Request
Put the data from the line containing "Where should I click to: Click the 参数扫描" through the line containing "[x=136, y=227]" into a Markdown table with two columns, Number and Entry. Give each line its own numbered row and leave out blank lines.

Data supplied
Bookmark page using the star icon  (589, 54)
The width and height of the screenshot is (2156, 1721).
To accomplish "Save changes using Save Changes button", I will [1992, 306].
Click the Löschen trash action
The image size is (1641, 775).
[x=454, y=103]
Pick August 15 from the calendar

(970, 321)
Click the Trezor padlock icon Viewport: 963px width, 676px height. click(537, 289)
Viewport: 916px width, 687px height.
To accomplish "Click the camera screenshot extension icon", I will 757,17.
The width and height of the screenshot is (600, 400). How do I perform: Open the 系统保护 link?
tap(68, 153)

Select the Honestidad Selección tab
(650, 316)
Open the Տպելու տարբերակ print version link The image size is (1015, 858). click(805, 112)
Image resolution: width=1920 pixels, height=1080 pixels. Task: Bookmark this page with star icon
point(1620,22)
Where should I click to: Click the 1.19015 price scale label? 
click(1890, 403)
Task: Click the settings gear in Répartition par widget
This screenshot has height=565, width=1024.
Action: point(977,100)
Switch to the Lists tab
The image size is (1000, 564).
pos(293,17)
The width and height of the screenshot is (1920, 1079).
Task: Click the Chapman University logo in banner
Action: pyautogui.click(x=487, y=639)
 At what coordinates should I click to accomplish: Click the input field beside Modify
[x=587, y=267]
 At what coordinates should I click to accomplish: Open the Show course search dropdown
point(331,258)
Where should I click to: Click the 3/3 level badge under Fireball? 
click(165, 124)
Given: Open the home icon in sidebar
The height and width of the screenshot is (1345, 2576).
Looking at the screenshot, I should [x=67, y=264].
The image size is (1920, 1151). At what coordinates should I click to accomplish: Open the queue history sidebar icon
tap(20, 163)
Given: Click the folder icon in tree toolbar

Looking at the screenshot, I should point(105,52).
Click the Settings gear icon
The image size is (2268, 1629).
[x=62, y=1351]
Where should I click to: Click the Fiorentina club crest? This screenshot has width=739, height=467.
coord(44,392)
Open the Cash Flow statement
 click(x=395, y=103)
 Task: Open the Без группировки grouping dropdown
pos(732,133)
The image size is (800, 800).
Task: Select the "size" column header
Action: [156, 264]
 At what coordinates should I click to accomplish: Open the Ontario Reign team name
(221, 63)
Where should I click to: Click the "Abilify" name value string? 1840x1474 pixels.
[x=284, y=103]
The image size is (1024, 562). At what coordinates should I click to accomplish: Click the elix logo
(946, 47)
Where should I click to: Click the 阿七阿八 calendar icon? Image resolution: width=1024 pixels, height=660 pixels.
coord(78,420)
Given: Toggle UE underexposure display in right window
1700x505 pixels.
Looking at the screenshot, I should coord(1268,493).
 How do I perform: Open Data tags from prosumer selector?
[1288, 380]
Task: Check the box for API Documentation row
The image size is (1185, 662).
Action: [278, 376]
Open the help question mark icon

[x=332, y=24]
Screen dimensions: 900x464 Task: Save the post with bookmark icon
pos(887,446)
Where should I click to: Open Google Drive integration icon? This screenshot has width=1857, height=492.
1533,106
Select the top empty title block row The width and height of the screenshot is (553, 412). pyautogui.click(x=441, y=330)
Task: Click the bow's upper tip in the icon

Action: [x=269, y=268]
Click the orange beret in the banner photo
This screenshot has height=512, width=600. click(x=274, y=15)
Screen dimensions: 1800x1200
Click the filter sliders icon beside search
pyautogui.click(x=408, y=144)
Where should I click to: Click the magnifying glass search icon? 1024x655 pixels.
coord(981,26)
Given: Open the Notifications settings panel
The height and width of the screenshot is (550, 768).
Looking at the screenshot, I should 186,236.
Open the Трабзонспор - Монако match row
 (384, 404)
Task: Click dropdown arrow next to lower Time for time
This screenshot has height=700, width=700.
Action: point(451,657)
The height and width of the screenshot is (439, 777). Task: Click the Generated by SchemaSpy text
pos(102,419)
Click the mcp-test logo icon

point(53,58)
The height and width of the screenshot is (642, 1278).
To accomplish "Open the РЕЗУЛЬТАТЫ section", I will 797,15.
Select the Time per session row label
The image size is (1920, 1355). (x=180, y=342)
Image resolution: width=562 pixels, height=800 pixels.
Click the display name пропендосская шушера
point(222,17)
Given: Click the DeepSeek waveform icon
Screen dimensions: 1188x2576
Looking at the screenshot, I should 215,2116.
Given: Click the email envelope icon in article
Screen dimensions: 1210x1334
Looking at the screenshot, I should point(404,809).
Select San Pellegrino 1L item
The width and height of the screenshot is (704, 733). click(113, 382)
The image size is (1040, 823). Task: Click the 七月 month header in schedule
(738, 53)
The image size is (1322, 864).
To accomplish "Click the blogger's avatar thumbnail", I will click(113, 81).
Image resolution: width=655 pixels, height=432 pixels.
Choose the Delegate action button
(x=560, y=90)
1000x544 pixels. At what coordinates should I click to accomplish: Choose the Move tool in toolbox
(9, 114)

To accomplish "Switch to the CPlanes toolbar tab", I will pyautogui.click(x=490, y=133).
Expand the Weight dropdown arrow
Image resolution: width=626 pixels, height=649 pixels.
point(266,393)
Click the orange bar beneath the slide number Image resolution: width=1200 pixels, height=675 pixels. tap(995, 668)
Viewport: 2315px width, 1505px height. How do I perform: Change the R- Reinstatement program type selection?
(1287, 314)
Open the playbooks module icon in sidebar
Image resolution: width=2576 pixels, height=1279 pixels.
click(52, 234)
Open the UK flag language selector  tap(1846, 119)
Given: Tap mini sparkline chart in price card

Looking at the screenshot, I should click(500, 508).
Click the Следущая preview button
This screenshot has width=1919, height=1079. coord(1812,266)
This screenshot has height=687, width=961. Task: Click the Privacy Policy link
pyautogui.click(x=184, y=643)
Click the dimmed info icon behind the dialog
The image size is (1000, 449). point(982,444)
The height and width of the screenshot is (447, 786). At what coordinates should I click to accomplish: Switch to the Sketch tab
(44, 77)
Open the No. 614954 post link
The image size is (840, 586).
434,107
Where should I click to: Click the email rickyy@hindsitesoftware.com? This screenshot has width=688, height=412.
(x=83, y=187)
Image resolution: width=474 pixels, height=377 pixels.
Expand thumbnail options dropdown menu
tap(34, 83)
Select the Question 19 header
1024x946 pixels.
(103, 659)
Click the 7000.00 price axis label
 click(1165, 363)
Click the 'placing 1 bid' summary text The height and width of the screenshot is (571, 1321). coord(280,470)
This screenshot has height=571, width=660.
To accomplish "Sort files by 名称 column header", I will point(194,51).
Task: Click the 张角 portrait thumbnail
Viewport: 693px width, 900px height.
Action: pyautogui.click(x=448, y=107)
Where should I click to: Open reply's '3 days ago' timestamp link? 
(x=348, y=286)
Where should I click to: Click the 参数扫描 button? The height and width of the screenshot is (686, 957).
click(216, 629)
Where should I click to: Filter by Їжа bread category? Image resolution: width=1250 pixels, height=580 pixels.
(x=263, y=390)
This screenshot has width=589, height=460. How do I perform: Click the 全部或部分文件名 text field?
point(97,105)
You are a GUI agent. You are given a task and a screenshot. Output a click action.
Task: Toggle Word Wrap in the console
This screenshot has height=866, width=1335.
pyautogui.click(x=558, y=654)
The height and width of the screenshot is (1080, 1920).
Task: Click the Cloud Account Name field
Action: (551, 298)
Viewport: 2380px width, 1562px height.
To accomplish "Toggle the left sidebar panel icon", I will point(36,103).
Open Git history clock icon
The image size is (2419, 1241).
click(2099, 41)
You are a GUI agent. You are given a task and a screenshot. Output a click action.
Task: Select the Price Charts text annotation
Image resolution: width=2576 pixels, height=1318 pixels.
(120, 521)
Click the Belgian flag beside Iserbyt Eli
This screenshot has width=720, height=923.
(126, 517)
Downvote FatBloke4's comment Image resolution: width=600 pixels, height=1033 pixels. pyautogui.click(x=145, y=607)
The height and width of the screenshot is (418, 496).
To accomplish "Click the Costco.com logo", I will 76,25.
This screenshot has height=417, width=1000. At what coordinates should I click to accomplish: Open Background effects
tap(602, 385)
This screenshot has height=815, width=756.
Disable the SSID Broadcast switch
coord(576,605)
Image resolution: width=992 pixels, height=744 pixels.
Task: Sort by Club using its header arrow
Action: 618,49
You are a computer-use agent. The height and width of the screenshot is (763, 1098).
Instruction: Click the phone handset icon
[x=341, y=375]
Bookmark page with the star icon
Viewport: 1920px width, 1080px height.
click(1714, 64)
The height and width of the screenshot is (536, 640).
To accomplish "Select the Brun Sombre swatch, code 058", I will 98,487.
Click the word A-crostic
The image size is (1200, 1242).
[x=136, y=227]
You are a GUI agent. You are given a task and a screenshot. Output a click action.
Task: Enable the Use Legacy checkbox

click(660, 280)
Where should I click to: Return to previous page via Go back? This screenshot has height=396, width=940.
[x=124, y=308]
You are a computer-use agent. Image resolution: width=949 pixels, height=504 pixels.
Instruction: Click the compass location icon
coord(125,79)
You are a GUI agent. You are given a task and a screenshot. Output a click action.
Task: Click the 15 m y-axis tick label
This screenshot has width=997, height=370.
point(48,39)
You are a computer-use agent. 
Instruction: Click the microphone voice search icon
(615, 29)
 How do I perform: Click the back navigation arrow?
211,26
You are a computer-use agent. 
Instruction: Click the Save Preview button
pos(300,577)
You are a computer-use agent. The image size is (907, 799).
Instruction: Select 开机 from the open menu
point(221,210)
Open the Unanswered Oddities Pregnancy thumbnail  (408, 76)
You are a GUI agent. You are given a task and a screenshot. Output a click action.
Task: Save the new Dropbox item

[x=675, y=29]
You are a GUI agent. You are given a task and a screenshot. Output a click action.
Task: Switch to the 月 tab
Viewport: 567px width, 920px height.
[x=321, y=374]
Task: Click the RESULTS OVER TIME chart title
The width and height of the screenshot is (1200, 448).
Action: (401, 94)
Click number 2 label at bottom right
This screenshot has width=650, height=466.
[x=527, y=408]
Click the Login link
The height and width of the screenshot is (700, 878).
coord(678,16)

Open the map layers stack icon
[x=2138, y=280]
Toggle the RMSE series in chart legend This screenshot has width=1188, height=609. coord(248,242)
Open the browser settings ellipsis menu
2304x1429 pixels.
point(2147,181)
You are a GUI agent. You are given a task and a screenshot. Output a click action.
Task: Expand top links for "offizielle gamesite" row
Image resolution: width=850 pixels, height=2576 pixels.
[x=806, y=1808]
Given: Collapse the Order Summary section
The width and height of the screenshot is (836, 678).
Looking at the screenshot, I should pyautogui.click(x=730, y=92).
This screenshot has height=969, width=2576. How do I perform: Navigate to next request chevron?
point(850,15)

Expected answer
| Number | Entry |
|---|---|
| 1 | Where should I click to: Click the 参数扫描 button? The height and width of the screenshot is (686, 957). |
| 2 | click(216, 629) |
| 3 | Where should I click to: Filter by Їжа bread category? Image resolution: width=1250 pixels, height=580 pixels. |
| 4 | (x=263, y=390) |
| 5 | This screenshot has width=589, height=460. How do I perform: Click the 全部或部分文件名 text field? |
| 6 | point(97,105) |
| 7 | You are a GUI agent. You are given a task and a screenshot. Output a click action. |
| 8 | Task: Toggle Word Wrap in the console |
| 9 | This screenshot has height=866, width=1335. |
| 10 | pyautogui.click(x=558, y=654) |
| 11 | The height and width of the screenshot is (1080, 1920). |
| 12 | Task: Click the Cloud Account Name field |
| 13 | Action: (551, 298) |
| 14 | Viewport: 2380px width, 1562px height. |
| 15 | To accomplish "Toggle the left sidebar panel icon", I will point(36,103). |
| 16 | Open Git history clock icon |
| 17 | The image size is (2419, 1241). |
| 18 | click(2099, 41) |
| 19 | You are a GUI agent. You are given a task and a screenshot. Output a click action. |
| 20 | Task: Select the Price Charts text annotation |
| 21 | Image resolution: width=2576 pixels, height=1318 pixels. |
| 22 | (120, 521) |
| 23 | Click the Belgian flag beside Iserbyt Eli |
| 24 | This screenshot has width=720, height=923. |
| 25 | (126, 517) |
| 26 | Downvote FatBloke4's comment Image resolution: width=600 pixels, height=1033 pixels. pyautogui.click(x=145, y=607) |
| 27 | The height and width of the screenshot is (418, 496). |
| 28 | To accomplish "Click the Costco.com logo", I will 76,25. |
| 29 | This screenshot has height=417, width=1000. At what coordinates should I click to accomplish: Open Background effects |
| 30 | tap(602, 385) |
| 31 | This screenshot has height=815, width=756. |
| 32 | Disable the SSID Broadcast switch |
| 33 | coord(576,605) |
| 34 | Image resolution: width=992 pixels, height=744 pixels. |
| 35 | Task: Sort by Club using its header arrow |
| 36 | Action: 618,49 |
| 37 | You are a computer-use agent. The height and width of the screenshot is (763, 1098). |
| 38 | Instruction: Click the phone handset icon |
| 39 | [x=341, y=375] |
| 40 | Bookmark page with the star icon |
| 41 | Viewport: 1920px width, 1080px height. |
| 42 | click(1714, 64) |
| 43 | The height and width of the screenshot is (536, 640). |
| 44 | To accomplish "Select the Brun Sombre swatch, code 058", I will 98,487. |
| 45 | Click the word A-crostic |
| 46 | The image size is (1200, 1242). |
| 47 | [x=136, y=227] |